EXERCISE: Transcribe each line of the material exactly as it stands.

DATASET RECORDS:
* * * * * * *

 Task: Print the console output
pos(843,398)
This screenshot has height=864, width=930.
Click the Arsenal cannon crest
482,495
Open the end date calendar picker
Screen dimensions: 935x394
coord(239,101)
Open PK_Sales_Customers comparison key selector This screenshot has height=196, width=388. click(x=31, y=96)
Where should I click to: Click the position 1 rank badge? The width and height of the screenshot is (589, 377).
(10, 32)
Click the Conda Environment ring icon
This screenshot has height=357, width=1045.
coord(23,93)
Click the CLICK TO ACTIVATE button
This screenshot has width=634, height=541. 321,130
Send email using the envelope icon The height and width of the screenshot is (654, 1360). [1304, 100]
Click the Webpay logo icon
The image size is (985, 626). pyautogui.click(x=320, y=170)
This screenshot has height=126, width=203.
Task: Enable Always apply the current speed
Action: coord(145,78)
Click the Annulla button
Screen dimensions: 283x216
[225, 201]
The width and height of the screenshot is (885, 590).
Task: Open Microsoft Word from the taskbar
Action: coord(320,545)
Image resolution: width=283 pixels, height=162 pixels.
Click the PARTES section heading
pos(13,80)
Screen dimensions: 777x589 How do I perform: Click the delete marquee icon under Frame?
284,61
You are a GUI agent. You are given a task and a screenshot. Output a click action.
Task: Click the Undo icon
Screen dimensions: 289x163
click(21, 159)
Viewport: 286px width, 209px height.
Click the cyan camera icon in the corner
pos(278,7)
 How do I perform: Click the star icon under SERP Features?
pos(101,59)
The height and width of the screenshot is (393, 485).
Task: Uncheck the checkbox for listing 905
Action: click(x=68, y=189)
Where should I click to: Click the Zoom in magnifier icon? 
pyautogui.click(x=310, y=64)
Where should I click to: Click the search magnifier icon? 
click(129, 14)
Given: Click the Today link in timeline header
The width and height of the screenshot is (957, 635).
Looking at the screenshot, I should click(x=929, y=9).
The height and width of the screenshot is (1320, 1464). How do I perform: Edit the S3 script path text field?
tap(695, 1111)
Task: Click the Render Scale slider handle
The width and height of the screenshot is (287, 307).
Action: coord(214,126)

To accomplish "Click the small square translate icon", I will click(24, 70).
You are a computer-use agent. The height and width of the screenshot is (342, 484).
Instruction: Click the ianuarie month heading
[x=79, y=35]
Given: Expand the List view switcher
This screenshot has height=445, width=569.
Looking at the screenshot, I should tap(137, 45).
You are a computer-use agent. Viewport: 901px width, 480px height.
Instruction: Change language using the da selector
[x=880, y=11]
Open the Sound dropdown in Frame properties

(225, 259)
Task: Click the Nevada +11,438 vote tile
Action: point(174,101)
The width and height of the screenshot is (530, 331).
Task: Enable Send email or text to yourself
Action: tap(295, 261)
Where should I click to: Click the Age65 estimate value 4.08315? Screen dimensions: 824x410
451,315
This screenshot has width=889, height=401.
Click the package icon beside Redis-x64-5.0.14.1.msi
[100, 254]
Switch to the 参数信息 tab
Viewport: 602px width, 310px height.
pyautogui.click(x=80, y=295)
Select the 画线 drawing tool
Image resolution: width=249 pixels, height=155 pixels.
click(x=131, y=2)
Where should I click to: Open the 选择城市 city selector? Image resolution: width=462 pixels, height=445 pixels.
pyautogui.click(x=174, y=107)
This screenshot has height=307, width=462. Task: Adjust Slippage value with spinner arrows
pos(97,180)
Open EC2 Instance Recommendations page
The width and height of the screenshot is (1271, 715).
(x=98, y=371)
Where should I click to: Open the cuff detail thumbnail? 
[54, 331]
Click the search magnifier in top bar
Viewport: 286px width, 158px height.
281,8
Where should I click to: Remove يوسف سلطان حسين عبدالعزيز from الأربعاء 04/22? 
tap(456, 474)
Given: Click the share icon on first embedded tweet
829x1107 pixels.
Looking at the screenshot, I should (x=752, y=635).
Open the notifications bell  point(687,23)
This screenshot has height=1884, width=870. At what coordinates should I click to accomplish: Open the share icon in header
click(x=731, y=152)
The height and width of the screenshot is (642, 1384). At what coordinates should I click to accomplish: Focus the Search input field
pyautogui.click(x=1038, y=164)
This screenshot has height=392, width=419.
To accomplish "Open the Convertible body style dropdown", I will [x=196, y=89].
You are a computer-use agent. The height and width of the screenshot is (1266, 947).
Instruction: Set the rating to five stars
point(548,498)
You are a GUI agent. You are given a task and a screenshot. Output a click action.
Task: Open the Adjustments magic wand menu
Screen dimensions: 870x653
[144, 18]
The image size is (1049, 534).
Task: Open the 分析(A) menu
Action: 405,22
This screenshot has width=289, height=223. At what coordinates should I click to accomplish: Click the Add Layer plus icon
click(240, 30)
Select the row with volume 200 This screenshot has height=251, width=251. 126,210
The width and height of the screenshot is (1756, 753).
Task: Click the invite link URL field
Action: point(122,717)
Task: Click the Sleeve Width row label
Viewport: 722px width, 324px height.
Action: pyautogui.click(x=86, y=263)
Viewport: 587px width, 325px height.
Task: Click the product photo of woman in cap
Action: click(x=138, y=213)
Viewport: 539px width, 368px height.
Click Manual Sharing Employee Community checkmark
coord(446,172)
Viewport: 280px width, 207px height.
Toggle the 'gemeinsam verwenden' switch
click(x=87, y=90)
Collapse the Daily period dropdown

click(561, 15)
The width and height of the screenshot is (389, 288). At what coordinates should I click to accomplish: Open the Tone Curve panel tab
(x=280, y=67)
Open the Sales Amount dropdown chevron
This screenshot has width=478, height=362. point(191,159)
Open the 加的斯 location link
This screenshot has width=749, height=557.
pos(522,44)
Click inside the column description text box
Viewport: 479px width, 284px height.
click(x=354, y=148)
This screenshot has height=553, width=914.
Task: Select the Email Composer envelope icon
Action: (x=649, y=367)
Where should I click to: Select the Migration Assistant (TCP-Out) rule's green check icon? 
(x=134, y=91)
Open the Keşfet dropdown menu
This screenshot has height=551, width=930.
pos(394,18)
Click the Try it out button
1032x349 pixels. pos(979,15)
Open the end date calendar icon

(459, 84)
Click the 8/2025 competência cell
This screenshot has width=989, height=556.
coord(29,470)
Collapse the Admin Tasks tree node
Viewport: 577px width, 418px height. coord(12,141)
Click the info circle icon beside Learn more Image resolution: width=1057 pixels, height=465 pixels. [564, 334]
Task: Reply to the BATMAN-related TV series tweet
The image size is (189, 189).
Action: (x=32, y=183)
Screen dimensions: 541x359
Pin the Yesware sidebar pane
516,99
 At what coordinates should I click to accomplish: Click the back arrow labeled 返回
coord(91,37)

* * * * * * *

OUTPUT OF THE TASK:
 Task: Print the console output
pos(843,398)
This screenshot has height=864, width=930.
Click the Arsenal cannon crest
482,495
Open the end date calendar picker
Screen dimensions: 935x394
coord(239,101)
Open PK_Sales_Customers comparison key selector This screenshot has height=196, width=388. click(x=31, y=96)
Where should I click to: Click the position 1 rank badge? The width and height of the screenshot is (589, 377).
(10, 32)
Click the Conda Environment ring icon
This screenshot has height=357, width=1045.
coord(23,93)
Click the CLICK TO ACTIVATE button
This screenshot has width=634, height=541. 321,130
Send email using the envelope icon The height and width of the screenshot is (654, 1360). [1304, 100]
Click the Webpay logo icon
The image size is (985, 626). pyautogui.click(x=320, y=170)
This screenshot has height=126, width=203.
Task: Enable Always apply the current speed
Action: coord(145,78)
Click the Annulla button
Screen dimensions: 283x216
[225, 201]
The width and height of the screenshot is (885, 590).
Task: Open Microsoft Word from the taskbar
Action: coord(320,545)
Image resolution: width=283 pixels, height=162 pixels.
Click the PARTES section heading
pos(13,80)
Screen dimensions: 777x589 How do I perform: Click the delete marquee icon under Frame?
284,61
You are a GUI agent. You are given a task and a screenshot. Output a click action.
Task: Click the Undo icon
Screen dimensions: 289x163
click(21, 159)
Viewport: 286px width, 209px height.
Click the cyan camera icon in the corner
pos(278,7)
 How do I perform: Click the star icon under SERP Features?
pos(101,59)
The height and width of the screenshot is (393, 485).
Task: Uncheck the checkbox for listing 905
Action: click(x=68, y=189)
Where should I click to: Click the Zoom in magnifier icon? 
pyautogui.click(x=310, y=64)
Where should I click to: Click the search magnifier icon? 
click(129, 14)
Given: Click the Today link in timeline header
The width and height of the screenshot is (957, 635).
Looking at the screenshot, I should click(x=929, y=9).
The height and width of the screenshot is (1320, 1464). How do I perform: Edit the S3 script path text field?
tap(695, 1111)
Task: Click the Render Scale slider handle
The width and height of the screenshot is (287, 307).
Action: coord(214,126)

To accomplish "Click the small square translate icon", I will click(24, 70).
You are a computer-use agent. The height and width of the screenshot is (342, 484).
Instruction: Click the ianuarie month heading
[x=79, y=35]
Given: Expand the List view switcher
This screenshot has height=445, width=569.
Looking at the screenshot, I should tap(137, 45).
You are a computer-use agent. Viewport: 901px width, 480px height.
Instruction: Change language using the da selector
[x=880, y=11]
Open the Sound dropdown in Frame properties

(225, 259)
Task: Click the Nevada +11,438 vote tile
Action: point(174,101)
The width and height of the screenshot is (530, 331).
Task: Enable Send email or text to yourself
Action: tap(295, 261)
Where should I click to: Click the Age65 estimate value 4.08315? Screen dimensions: 824x410
451,315
This screenshot has width=889, height=401.
Click the package icon beside Redis-x64-5.0.14.1.msi
[100, 254]
Switch to the 参数信息 tab
Viewport: 602px width, 310px height.
pyautogui.click(x=80, y=295)
Select the 画线 drawing tool
Image resolution: width=249 pixels, height=155 pixels.
click(x=131, y=2)
Where should I click to: Open the 选择城市 city selector? Image resolution: width=462 pixels, height=445 pixels.
pyautogui.click(x=174, y=107)
This screenshot has height=307, width=462. Task: Adjust Slippage value with spinner arrows
pos(97,180)
Open EC2 Instance Recommendations page
The width and height of the screenshot is (1271, 715).
(x=98, y=371)
Where should I click to: Open the cuff detail thumbnail? 
[54, 331]
Click the search magnifier in top bar
Viewport: 286px width, 158px height.
281,8
Where should I click to: Remove يوسف سلطان حسين عبدالعزيز from الأربعاء 04/22? 
tap(456, 474)
Given: Click the share icon on first embedded tweet
829x1107 pixels.
Looking at the screenshot, I should (x=752, y=635).
Open the notifications bell  point(687,23)
This screenshot has height=1884, width=870. At what coordinates should I click to accomplish: Open the share icon in header
click(x=731, y=152)
The height and width of the screenshot is (642, 1384). At what coordinates should I click to accomplish: Focus the Search input field
pyautogui.click(x=1038, y=164)
This screenshot has height=392, width=419.
To accomplish "Open the Convertible body style dropdown", I will [x=196, y=89].
You are a computer-use agent. The height and width of the screenshot is (1266, 947).
Instruction: Set the rating to five stars
point(548,498)
You are a GUI agent. You are given a task and a screenshot. Output a click action.
Task: Open the Adjustments magic wand menu
Screen dimensions: 870x653
[144, 18]
The image size is (1049, 534).
Task: Open the 分析(A) menu
Action: 405,22
This screenshot has width=289, height=223. At what coordinates should I click to accomplish: Click the Add Layer plus icon
click(240, 30)
Select the row with volume 200 This screenshot has height=251, width=251. 126,210
The width and height of the screenshot is (1756, 753).
Task: Click the invite link URL field
Action: point(122,717)
Task: Click the Sleeve Width row label
Viewport: 722px width, 324px height.
Action: pyautogui.click(x=86, y=263)
Viewport: 587px width, 325px height.
Task: Click the product photo of woman in cap
Action: click(x=138, y=213)
Viewport: 539px width, 368px height.
Click Manual Sharing Employee Community checkmark
coord(446,172)
Viewport: 280px width, 207px height.
Toggle the 'gemeinsam verwenden' switch
click(x=87, y=90)
Collapse the Daily period dropdown

click(561, 15)
The width and height of the screenshot is (389, 288). At what coordinates should I click to accomplish: Open the Tone Curve panel tab
(x=280, y=67)
Open the Sales Amount dropdown chevron
This screenshot has width=478, height=362. point(191,159)
Open the 加的斯 location link
This screenshot has width=749, height=557.
pos(522,44)
Click inside the column description text box
Viewport: 479px width, 284px height.
click(x=354, y=148)
This screenshot has height=553, width=914.
Task: Select the Email Composer envelope icon
Action: (x=649, y=367)
Where should I click to: Select the Migration Assistant (TCP-Out) rule's green check icon? 
(x=134, y=91)
Open the Keşfet dropdown menu
This screenshot has height=551, width=930.
pos(394,18)
Click the Try it out button
1032x349 pixels. pos(979,15)
Open the end date calendar icon

(459, 84)
Click the 8/2025 competência cell
This screenshot has width=989, height=556.
coord(29,470)
Collapse the Admin Tasks tree node
Viewport: 577px width, 418px height. coord(12,141)
Click the info circle icon beside Learn more Image resolution: width=1057 pixels, height=465 pixels. [564, 334]
Task: Reply to the BATMAN-related TV series tweet
The image size is (189, 189).
Action: (x=32, y=183)
Screen dimensions: 541x359
Pin the Yesware sidebar pane
516,99
 At what coordinates should I click to accomplish: Click the back arrow labeled 返回
coord(91,37)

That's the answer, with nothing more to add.